Amal Ziadi : «Nous projetons de créer la Maison de l’élue»

Amal Ziadi : «Nous projetons de créer la Maison de l’élue»

ALM : Quel rôle peut jouer l’association Mouvement des femmes du Maroc dans la nouvelle dynamique politique ?
Amal Ziadi : En avril 2008, je me suis réunie avec plusieurs militantes et nous avons décidé de créer une association qui milite pour les droits de la femme. Une association ouverte à toutes les femmes avec ou sans étiquette politique. Plusieurs femmes ont répondu présent à notre initiative. En tant qu’association, nous avons milité pour le quota. Nous avons toujours revendiqué l’amélioration de la représentativité des femmes au sein des instances politiques. Nous avons demandé de réserver le tiers des sièges du Parlement aux femmes. Le taux décidé par le gouvernement reste un grand pas. En plus, nous avons milité pour le soutien des femmes qui se présenteront aux élections sans étiquette politique. Nous avons obtenu gain de cause auprès du ministère de l’Intérieur.
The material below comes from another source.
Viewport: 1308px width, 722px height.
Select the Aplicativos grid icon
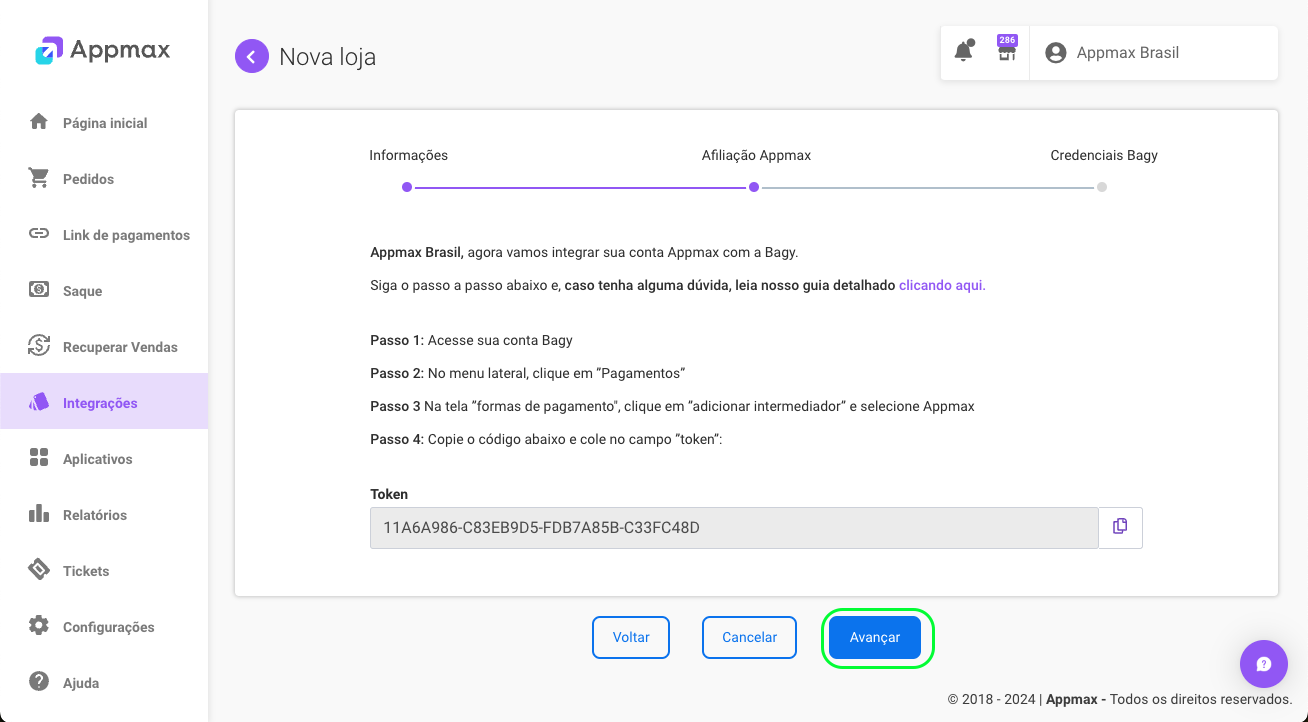point(39,458)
Nous militons pour renforcer la présence de la femme dans les instances politiques. Nous avons actuellement comme projet de mettre en place la Maison de l’élue, une institution qui prépare la femme, candidate aux élections, à la gestion locale.

Quelle évaluation faites-vous de la condition féminine au Maroc ?
Il y a lieu de souligner le soutien particulier que SM le Roi Mohammed VI n’a cessé d’apporter à la cause féminine depuis son accession au Trône. Ce qui a été réalisé est un pas de géant. Grâce à la nouvelle Moudawana, l’équilibre familial est enfin réalisé. Il a été corroboré par la réforme du Code de la nationalité, la levée des réserves sur la convention relative à l’élimination de toutes formes de discrimination à l’égard des femmes et la révision à la hausse du taux de représentativité politique des femmes (12%). Tous ces acquis ne pouvaient être réalisés si on devait compter sur nos propres efforts. Vraiment, il y a eu une grande avancée grâce au soutien de SM le Roi.
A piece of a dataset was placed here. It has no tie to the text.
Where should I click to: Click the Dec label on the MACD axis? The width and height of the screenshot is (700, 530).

Que doit, maintenant, faire la femme pour renforcer ces acquis ?
Comme je viens de le signaler, un grand pas a été franchi, mais il reste tant à faire. Pour cela, nous devons militer davantage. Les femmes doivent s’entraider. Elles doivent militer pour préserver les acquis et aller de l’avant. SM le Roi nous a offert un très beau cadeau et c’est à nous maintenant de continuer. Toutes les femmes sont concernées, même celles qui ne travaillent pas. Les femmes au foyer ont une tâche importante à accomplir. Il s’agit de l’éducation des enfants. Des enfants bien éduqués sont à la base de toute réforme de la société.

Que cherchez-vous con-crètement par votre engagement politique ?
Fille de feu Abdessalam Ziadi qui a servi au sein du ministère de l’Intérieur et de Fatima Afaf qui était une résistante, depuis mon jeune âge je n’ai entendu parler que de politique au sein de ma famille. Très tôt, je me suis intéressée aux lectures politiques comme j’ai participé aux grandes manifestations nationales et internationales. Lors de la Marche Verte, j’étais parmi les jeunes qui ont manifesté dans les rues de Rabat pour défendre la marocanité du Sahara. J’ai obtenu ma licence en économie à Grenoble. Cette ville était un fief de l’UNEM. Je suis rentrée au Maroc en 1987. J’ai effectué un stage d’une année à Radio France Internationale. Ce stage m’a permis de rencontrer plusieurs personnalités.

Quand est-ce que vous êtes-vous engagée dans l’action politique ?
C’était le jour où mon père est mort. C’est en 1994 que mon vrai parcours politique a commencé. J’ai intégré le Mouvement national populaire (MNP) en 1995. Je voulais que le nom de mon père perdure sur la scène politique nationale. J’étais la plus jeune femme du parti. En 1997, j’ai pu obtenir la tête de liste de la Chambre de commerce de Rabat. En 2001,  j’ai quitté le MNP et on a constitué l’Union démocratique (UD). Sous les couleurs de l’UD, je n’ai pas pu intégrer le Parlement car j’ai été écartée de la liste nationale.
Après la fusion entre l’Union démocratique et le Mouvement populaire, j’ai intégré les rangs du MP au sein duquel j’ai créé le Mouvement du droit de la femme à la pratique politique.